PASSAGE SHOWN
It’s been said that history is written by the victors. But sometimes, history is rewritten (or at least given a few edits) by archaeologists, historians, and other researchers who unearth the secrets of lost cultures long after the victors have perished. Still, for all we’ve learned, many mysteries remain.
1. Underground Ani, Turkey
Although it was once the capital of the Kingdom of Armenia, the 5,000-year-old city of Ani now lies within the borders of Turkey. Once called the “City of 1,001 Churches” or the “City of Forty Gates,” the formerly powerful, prosperous, and regionally dominant Ani has been abandoned for over 300 years.
Its history had been a violent one, with the city-state having been conquered hundreds of times. At various points, Ani was ruled by the Armenians, the Byzantines, the Georgians, the Kurds, the Ottoman Turks, and the Russians.
Just after World War I, Turkish officials ordered the obliteration of Ani’s monuments, which were within Turkey’s borders by then. Although the official destruction wasn’t complete, looters and vandals added to the ruin of the neglected city.

WORK REQUEST A
Rewrite the passage on Ani from "Its history had" to "the neglected city.", putting "demolition" in place of "obliteration".
WORK REQUEST B
Extend the passage on Ani, picking up after its final sentence.

[Stored data entries]
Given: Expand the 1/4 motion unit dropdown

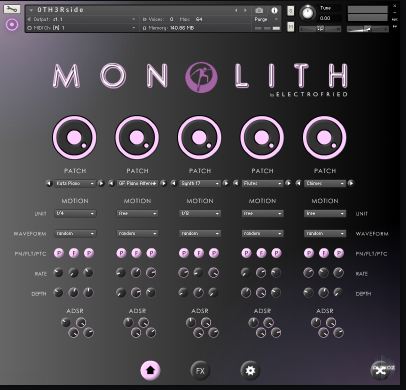Looking at the screenshot, I should 75,213.
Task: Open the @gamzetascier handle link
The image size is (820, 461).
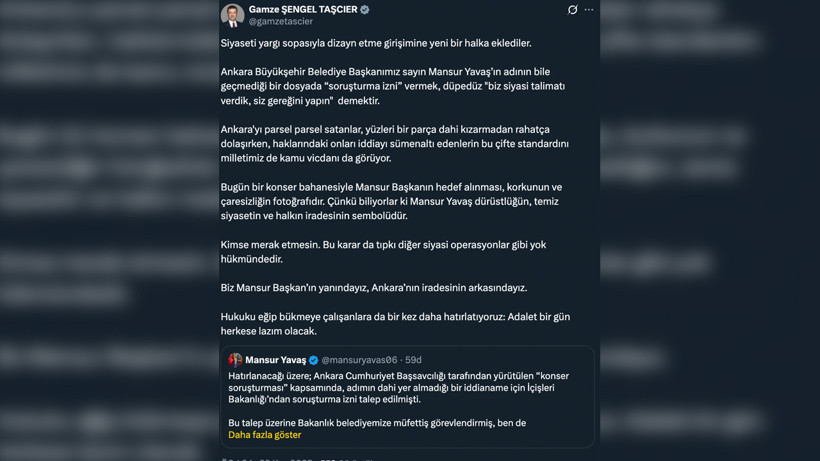Action: coord(281,21)
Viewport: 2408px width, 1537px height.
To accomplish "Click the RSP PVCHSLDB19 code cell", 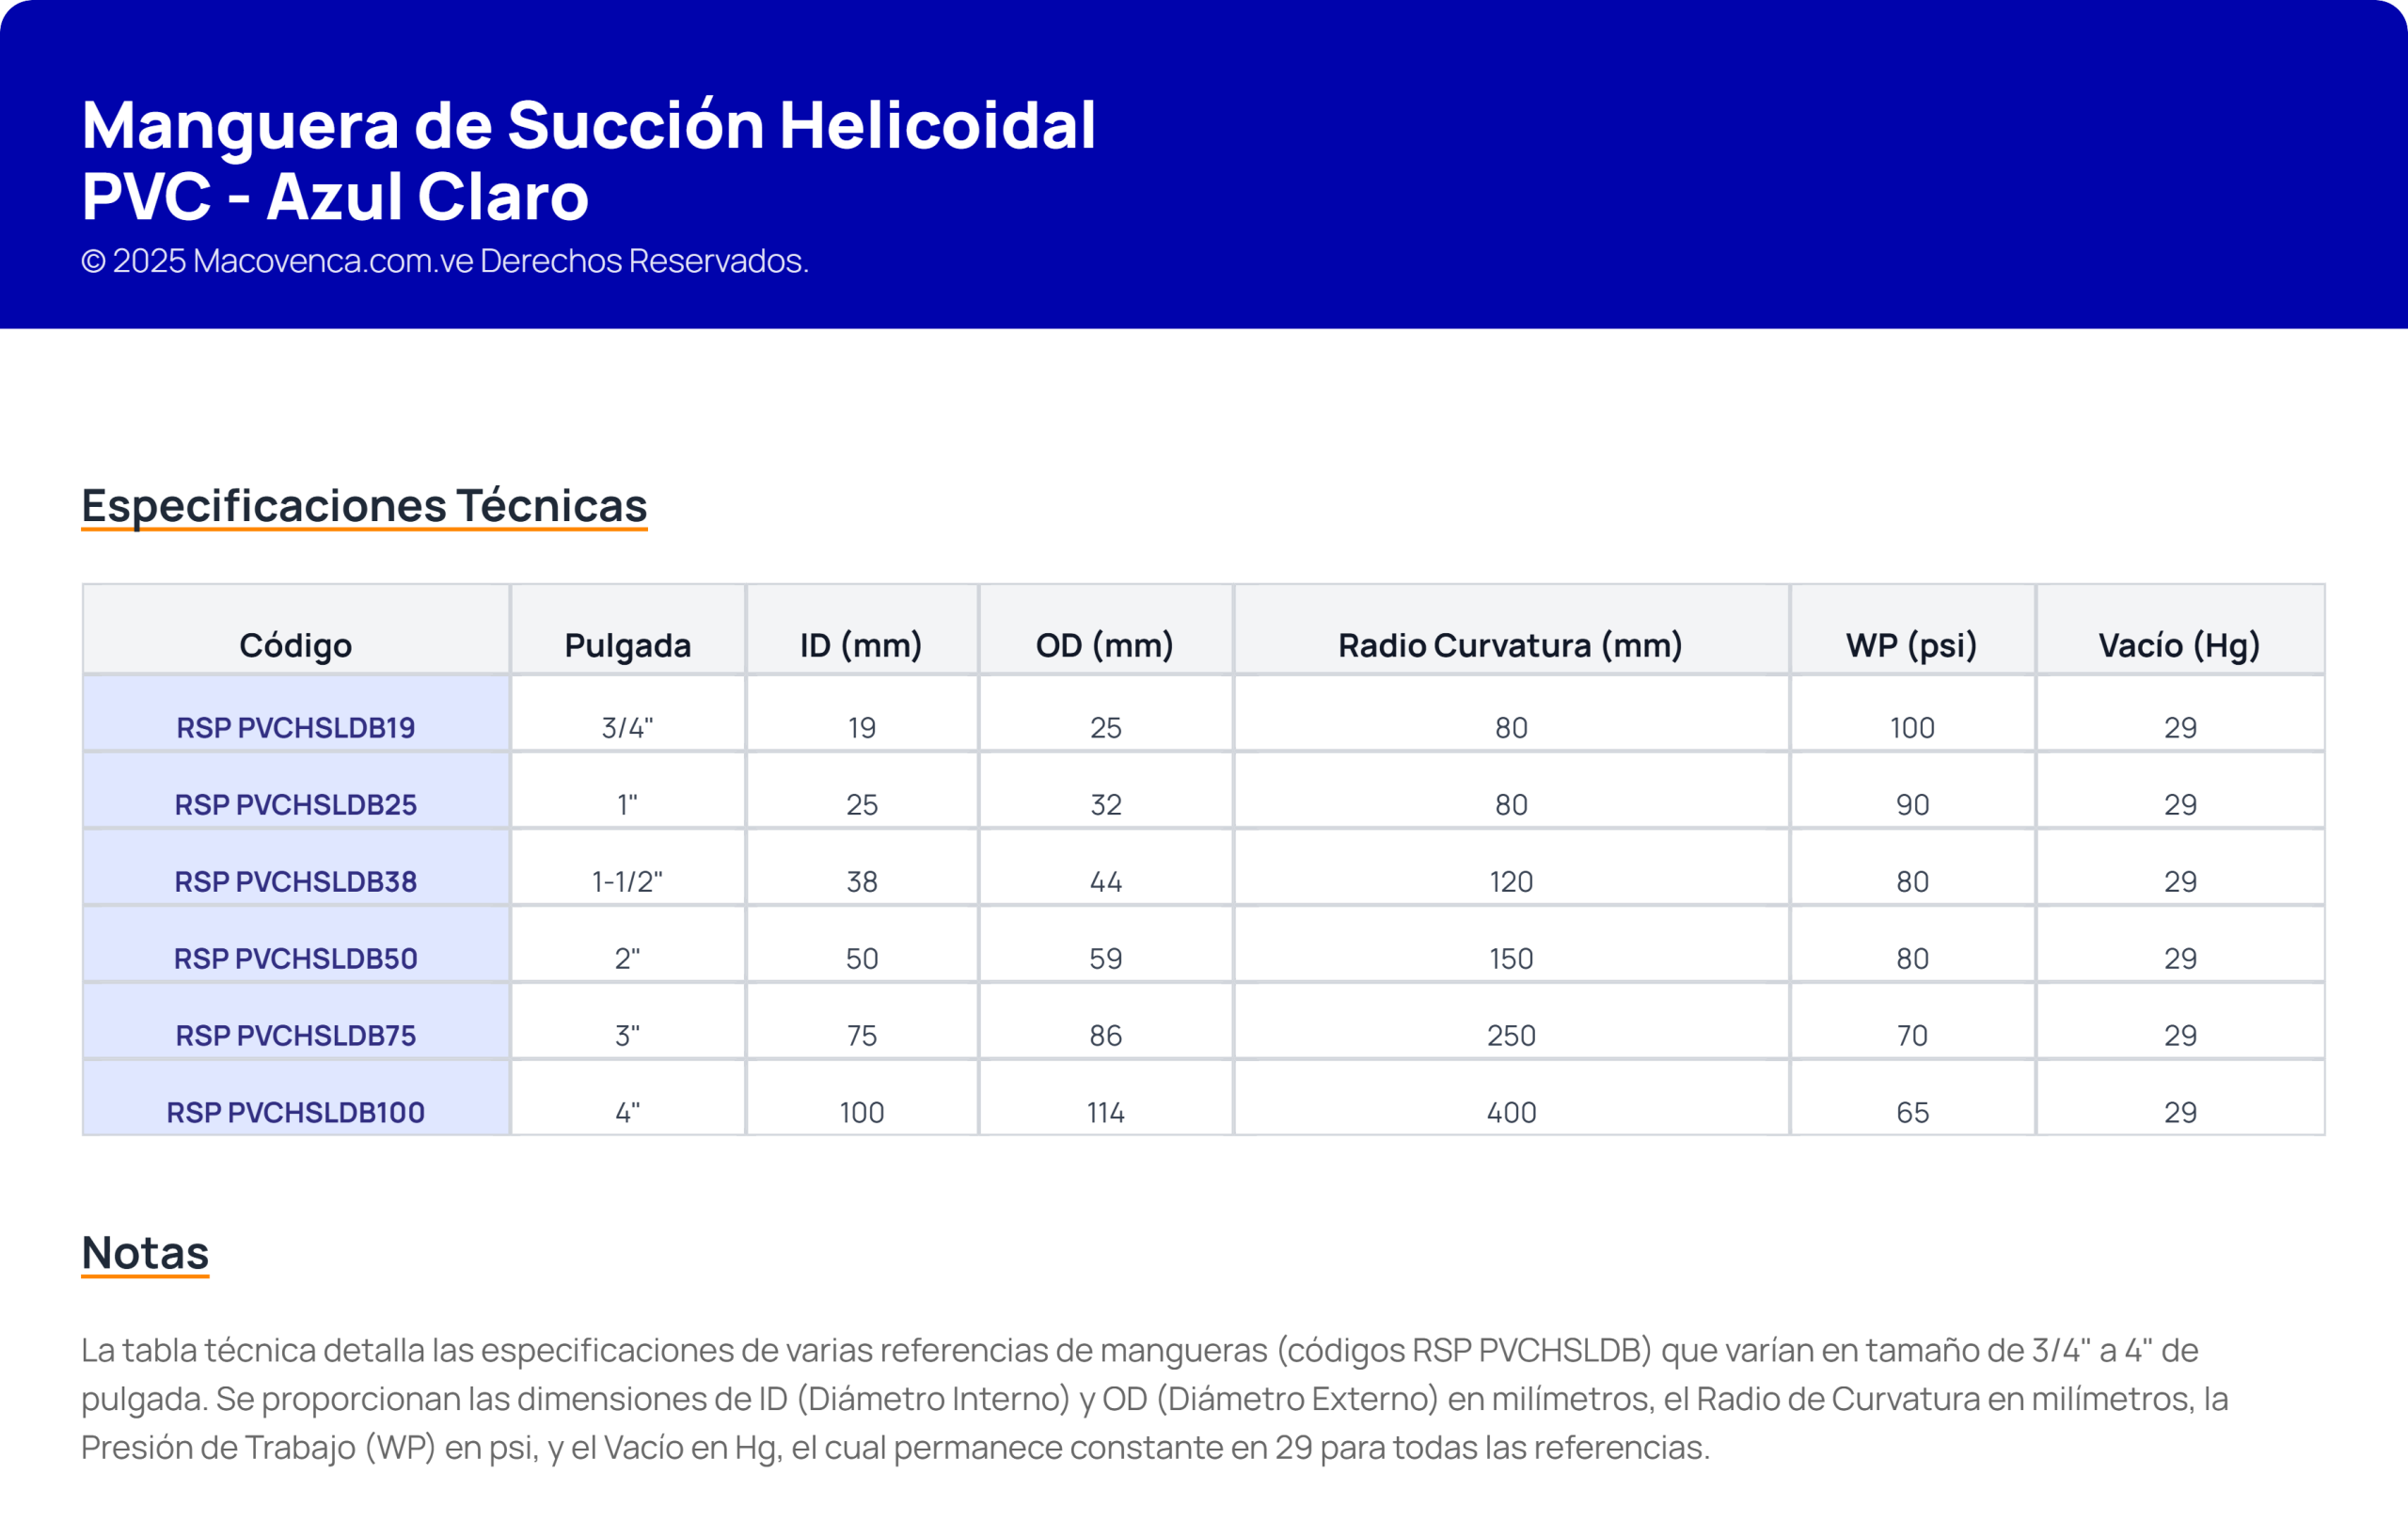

EXERCISE RESPONSE A
Its history had been a violent one, with the city-state having been conquered hundreds of times. At various points, Ani was ruled by the Armenians, the Byzantines, the Georgians, the Kurds, the Ottoman Turks, and the Russians.
Just after World War I, Turkish officials ordered the demolition of Ani’s monuments, which were within Turkey’s borders by then. Although the official destruction wasn’t complete, looters and vandals added to the ruin of the neglected city.

EXERCISE RESPONSE B
It appeared to be a sad coda to the history of the city and its culture until researchers uncovered the secrets of “underground Ani” and announced them at the 2014 Kars Symposium at Kafkas University in Turkey. In his presentation, history researcher Sezai Yazici told of how George Ivanovic Gurdjieff and his friend Pogosyan were digging at a tunnel beneath the ruins of Ani in the 1880s when they realized the soil had changed. As they continued digging, they stumbled upon a famous Mesopotamian school that was used in the sixth and seventh centuries. They also found letters between monks that were written in an ancient Armenian language.
As confirmed by Italian excavators in 1915, underground Ani had a school, a monastery, rock houses, monk cells, water channels, meditation rooms, and more than 500 meters (1,600 ft) of complex tunnels. At least 823 structures and caves have been identified in underground Ani. Yazici wants this underground complex to be promoted to the outside world by Turkey’s Culture and Tourism Ministry.